Выбрать главу
13

В отличие от Уильяма Реди Хэмфри Карпентер бывал в гостях у Толкина гораздо чаще, впервые явившись к нему еще весной 1967 года. В биографии Толкина (авторизованной, как уже не раз нами подчеркивалось) Карпентер подробно описал свой самый первый визит и портрет, оставленный Карпентера, несомненно, один из лучших литературных портретов писателя.

«Весеннее утро — так начал Хэмфри Карпентер. — Я выехал из центра Оксфорда через мост Магдалины, по лондонскому шоссе, поднялся на холм — и очутился в респектабельном, но унылом пригороде — Хедингтоне. У женской частной школы сворачиваю налево — на Сэндфилд-роуд, улицу, застроенную двухэтажными кирпичными коттеджами, перед каждым из которых разбит аккуратный палисадничек. Стены дома номер семьдесят шесть выбелены, и с улицы его почти не видно: его заслоняют высокий забор, зеленая изгородь и разросшиеся деревья. Ставлю машину у обочины, открываю калитку под небольшой аркой, и дорожка, вьющаяся меж роз, приводит меня к дверям. Я звоню. Довольно долго стоит тишина, доносится только шум машин с шоссе. Я уже начинаю прикидывать — позвонить мне еще раз или просто уйти, когда дверь открывается.

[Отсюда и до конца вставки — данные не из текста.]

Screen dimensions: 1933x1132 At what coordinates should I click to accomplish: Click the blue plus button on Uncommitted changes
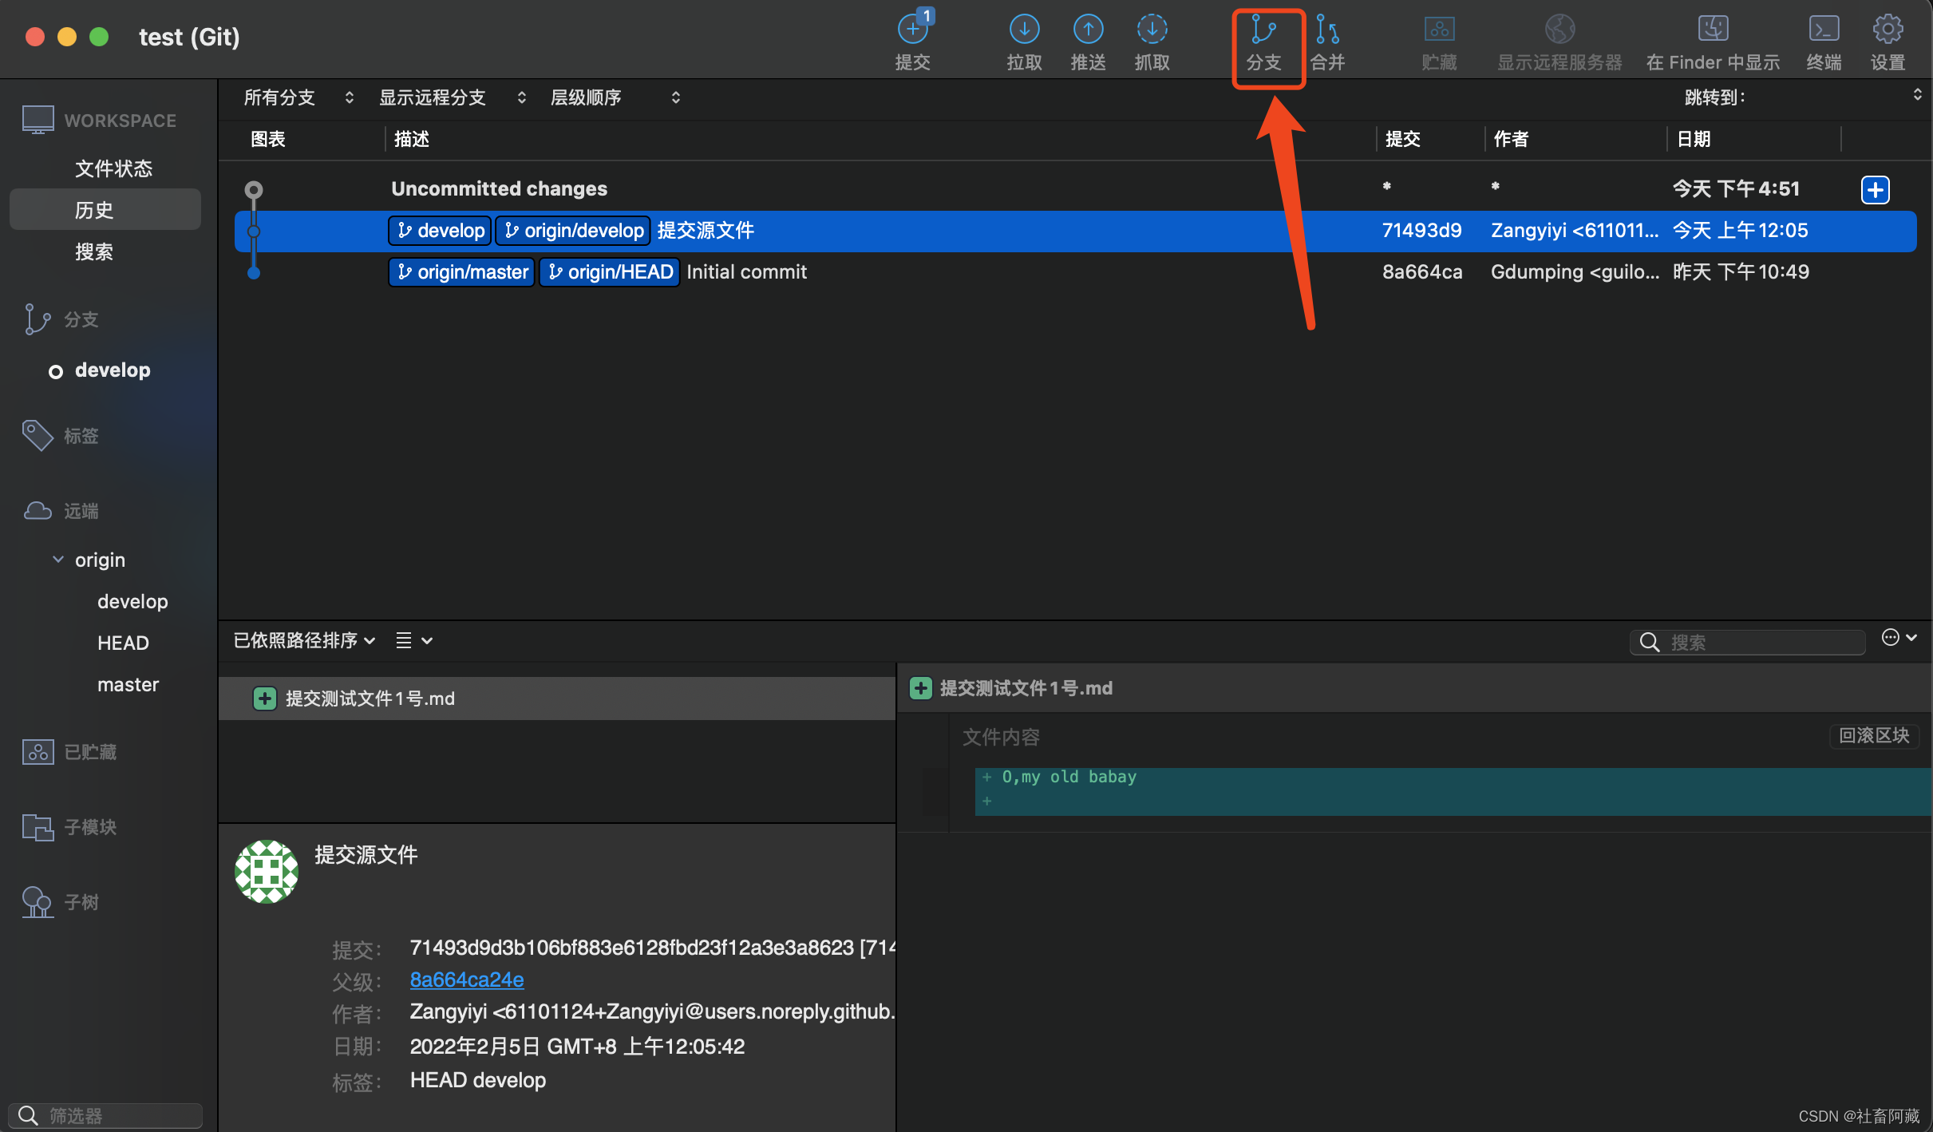[1875, 189]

Меня встречает профессор Толкин.

В своих книгах Толкин придает большое значение росту, и я слегка удивлен, обнаружив, что сам он — несколько ниже среднего, не намного, но достаточно, чтобы это было заметно. Я представляюсь. О моем визите было договорено заранее, меня ждали, а потому вопросительный и немного настороженный взгляд, которым меня встретили, сменяется улыбкой. Мне протягивают руку и приветствуют крепким рукопожатием.

За спиной хозяина виднеется прихожая — маленькая, чистенькая, именно такая, какую ожидаешь увидеть в доме престарелой супружеской четы, принадлежащей к среднему классу. У. X. Оден однажды совершенно необдуманно назвал этот дом „кошмарным“ (его замечание потом цитировали в газетах), но это чепуха. Обыкновенный пригородный коттедж. Ненадолго появляется миссис Толкин поприветствовать меня. Она еще ниже мужа, аккуратная пожилая леди с гладко зачесанными седыми волосами и темными бровями. Мы обмениваемся любезностями, а потом профессор выходит на улицу и ведет меня в „кабинет“, расположенный рядом с домом.

Кабинет этот оказывается не чем иным, как бывшим гаражом. Но, конечно, машины нет и в помине — хозяин поясняет, что не держит машину с начала Второй мировой войны, а когда вышел на пенсию, вообще переоборудовал гараж под кабинет и перенес сюда книги и бумаги, которые хранил дома и в колледже. Полки забиты словарями, книгами по этимологии, по филологии на самых разных языках, но больше всего здесь книг на староанглийском, среднеанглийском и древнеисландском, а несколько полок заставлены переводами „Властелина Колец“: польский, голландский, датский, шведский, японский; к подоконнику приколота кнопками карта выдуманного им „Средиземья“. На полу — старый-престарый чемодан, набитый письмами, на столе — чернильницы, металлические перья, перьевые ручки-вставочки и две пишущие машинки. Пахнет книгами и табачным дымом. То есть тут не особенно уютно, и профессор извиняется за то, что принимает меня в гараже. В комнате, служащей ему кабинетом и спальней, объясняет он, чересчур тесно. Впрочем, говорит он, это все временно: он надеется вскоре завершить хотя бы основную часть большого труда, обещанного издателям, и тогда они с миссис Толкин смогут позволить себе переехать в дом поуютнее, в более приятной местности, подальше от докучливых посетителей. Говоря это, он несколько смущается.